GPU Driven

· June 26, 2025

note-to-self

Traditionally, GPU collective network operations were issued from the framework on a separate CUDA stream than the local computation kernel launches. This allowed overlapping comms and hiding most or all of the network latency. NCCL exposes collectives as fully implemented kernels, and there have been various derivitives such as AMD’s RCCL or Berkeley’s new UCCLproject, which is aiming to be a drop-in replacement better suited for large-scale GPU workloads¹. Earlier versions of this sent the networking via the host, and later developed towards GPU-to-GPU peer to peer over connections like NVlink, and direct communication between GPU and the NIC for scale out. But the actual coordination was driven by launches from the CPU.

The increasing capacity of GPUs, particularly in the Hopper/MI300x era, the use of micro-batching, and the rise of Mixture-of-Expert models put a lot more pressure on this arrangement: now rather than a large chunk of comms at the end of each distributed-data-parallel pass you are doing thousands of small exchanges per step. Each step could require each CPU rank to launch thousands of tiny All-to-All: millions of collective calls across the cluster, while still running the rest of the training loop. Each one forces a host interrupt, collective calls and GPU triggers for the data transfer.

A paper from last year, The Landscape of GPU Driven Communication, gives a broad overview of this shift:

In the last decade, several advancements, broadly referred to as GPU-centric communication, have sought to challenge the CPU’s hegemony on multi-GPU execution. At a high level, these advancements reduce the CPU’s involvement in the critical path of execution, give the GPU more autonomy in initiating and synchronizing communication and attempt to address the semantic mismatch between multi-GPU communication and computation.

Getting the right kind of abstractions in here to make this more accessible and flexible is an active area of development. The main reference is the shmem abstraction. This allows writing and reading bytes from remote memory (originally for supercomputers) and adding barriers around usage. Nvidia’s nvshmem (and AMDs ROCshmem) library directly implemented this for GPU.

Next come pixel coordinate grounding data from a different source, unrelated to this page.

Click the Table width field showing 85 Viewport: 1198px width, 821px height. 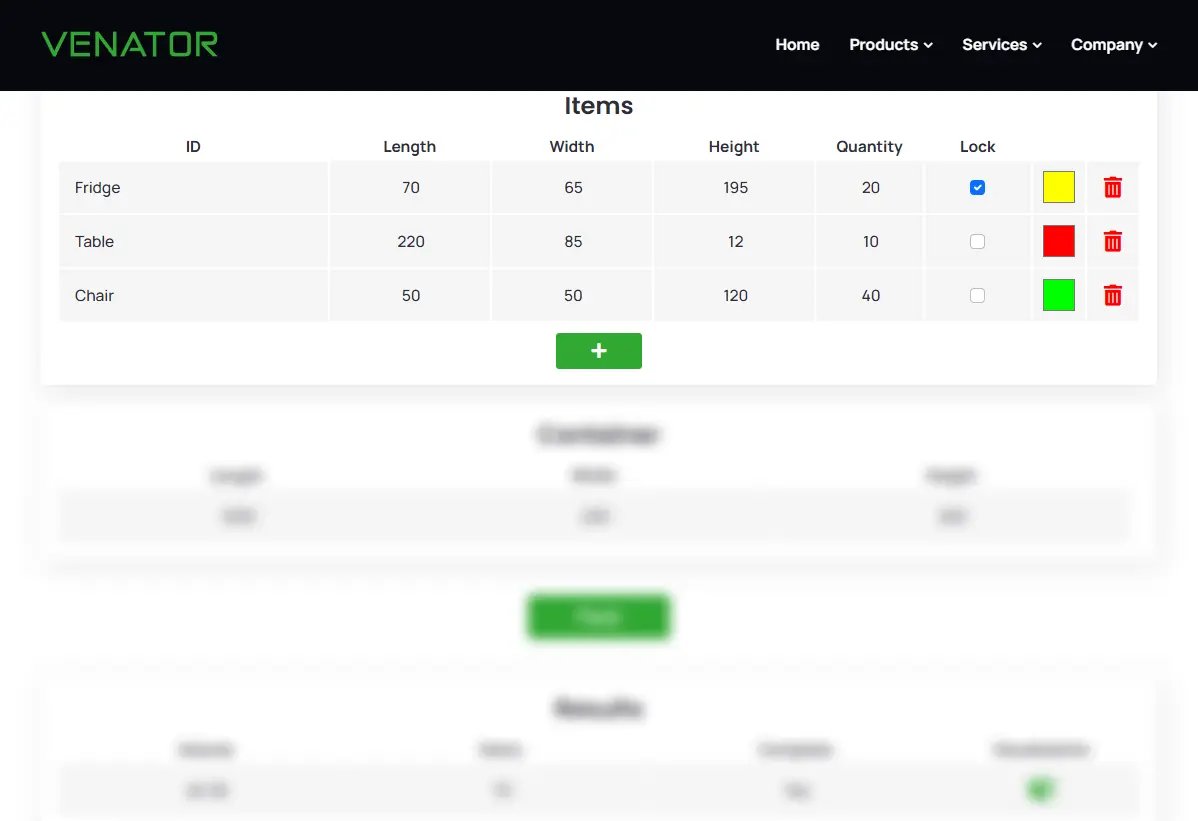click(x=572, y=242)
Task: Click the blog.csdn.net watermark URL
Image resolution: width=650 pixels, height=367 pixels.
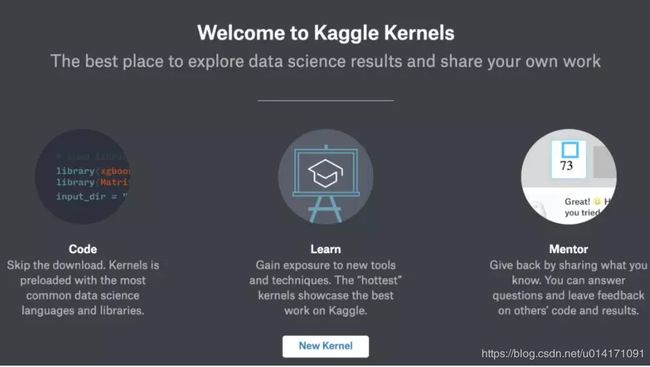Action: (x=563, y=353)
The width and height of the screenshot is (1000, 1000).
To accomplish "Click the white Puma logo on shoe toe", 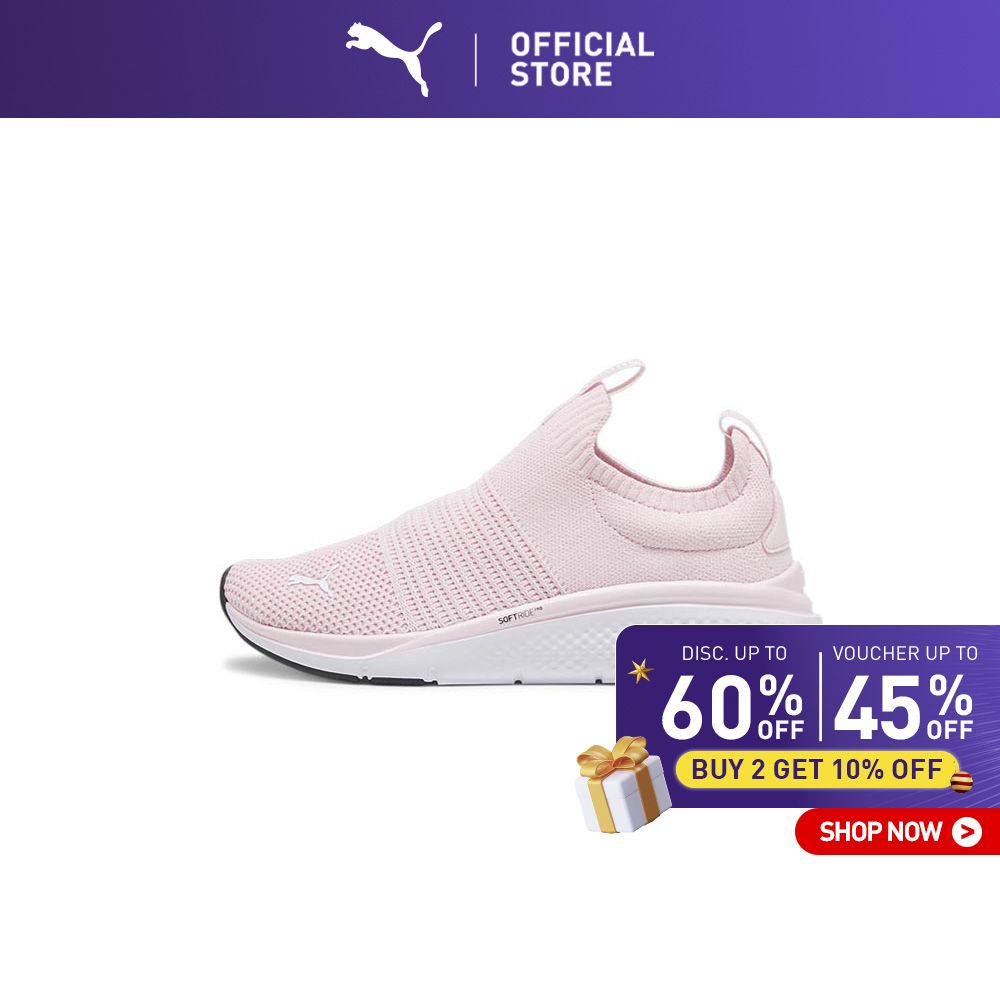I will click(312, 580).
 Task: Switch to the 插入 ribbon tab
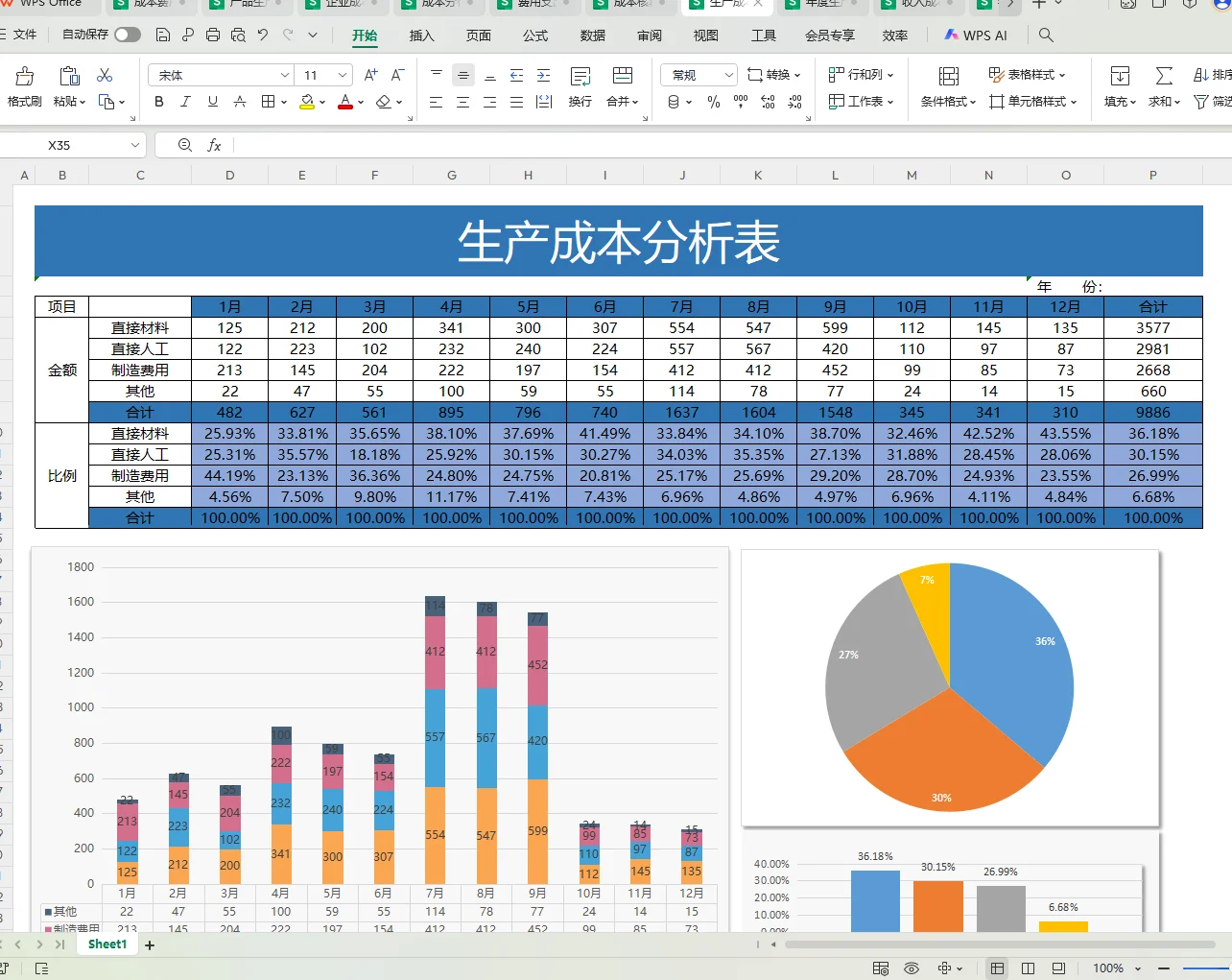[x=422, y=35]
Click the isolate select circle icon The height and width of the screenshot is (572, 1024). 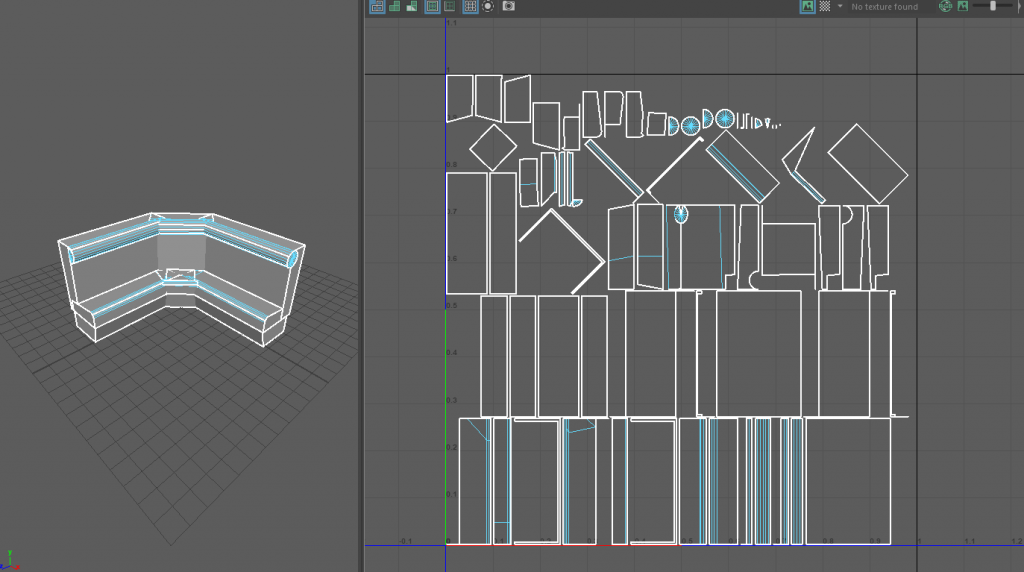click(x=488, y=6)
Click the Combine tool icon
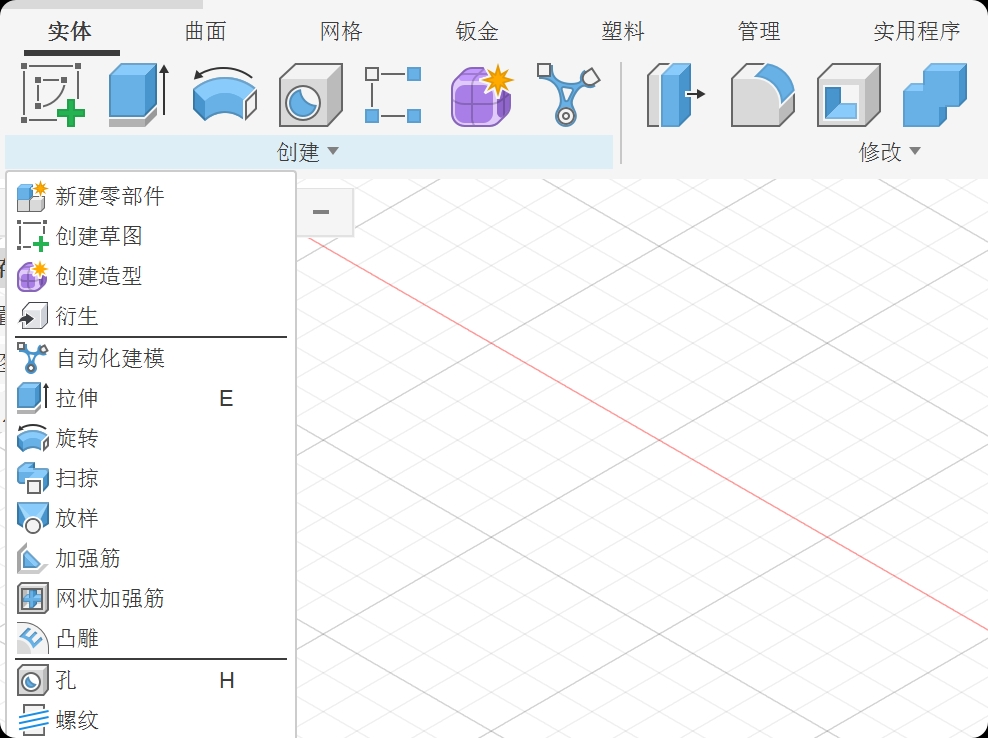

The next big step up in functionality was GPU Direct Async, a transport that allows access to NIC doorbells directly from the GPU, extending NVSHMEM to RoCE/InfiniBand (Remote Direct Memory Access – RDMA). In addition to this, NVLS (NVLink Sharp) was added to NVLink switches which allowed much more bandwidth efficient switch-managed multicast for broadcast and reduce cases, the fundamental operations used in all-gather and all-reduce collectives. This allows GPU-initiation of collectives which gives us the ingredients to get the CPU out of the networking path completely, and to fuse networking alongside compute operations.

This was one of the things DeepSeek did really well, covered in their DeepEP work: fusing MoE GEMM with GPU-initiated RDMA cut single-node latency by 2–3x. The tradeoff is kernels handle a lot of complexity: choosing between NVLink and GPUDirect for nodes, polling, flow management and so on is tuned to their specific needs and hardware.

ByteDance has also spent a lot of time looking at this problem. Their Fluxpaper looks at more general approach for doing tile-based fusion of the comms and compute:

Flux overdecomposes computation and communication into tiles. Here, since the computation operation is GEMM, and most high-performance GEMM kernels on GPUs are written with tiling, such as thread block tiling or warp tiling, our decomposition can naturally map into existing tiling in the kernels. Flux fuses dependent communication and/or wait logic into a GEMM kernel, and launches only one fused kernel, compared to the prior methods launching multiple split GEMM kernels.

PyTorch has an experimental feature and RFC for SymmetricMemory:

Then, innovative block-wise compute/computation overlapping techniques started to use copy-engine to drive the P2P traffic in order to minimize contention. Now, we are seeing techniques where NVLink communication is directly issued from “compute” kernels.

[…]

Just as Triton allows average users to modify matmuls for their needs (fusion, quantization, etc.), we hope that SymmetricMemory will enable average users to modify NVLink communication algorithms for their requirements, whether it’s implementing alternate collective algorithms (one-shot allreduce), using different quantization approaches (stochastic rounding), or fusing collectives with other kernels (all-gather interleaved with matmuls).

This project is still fairly manual, though it abstracts much of the plumbing required and makes it accessible at a high level.

In a similar vein, ByteDance recently released their implementation of Triton-Distributed: ByteDance-Seed/Triton-distributed: Distributed Compiler Based on Triton for Parallel Systems. This adds a small Triton DSL wrapping the shmem operations, supporting both Nvidia and AMD hardware. It exposes some of the comms knobs to autotuning, allowing tuning across compute and collectives, focusing on the tile-based approach they documented in their TileLink paper.

This is unlikely to make its way into upstream Triton, in part because the general approach of Triton is to hide much of the hardware information in the compiler passes, while this approach makes the topology fairly explicit.

The PyTorch team has been working on traceable collectives for the PyTorch compiler. The idea of a compiler being able to look at the overall task graph and decide where to fuse comms and which transport options to use is appealing, as it allows kernels to be more transparent to the specifics of the cluster.

The move to GPU-initiated, fine-grain comms that fuse into compute kernels is real and continuing; the tooling is still early, but the gap will continue to close.

This currently host-side controlled, but they have plans for GPU-driven comms as well ↩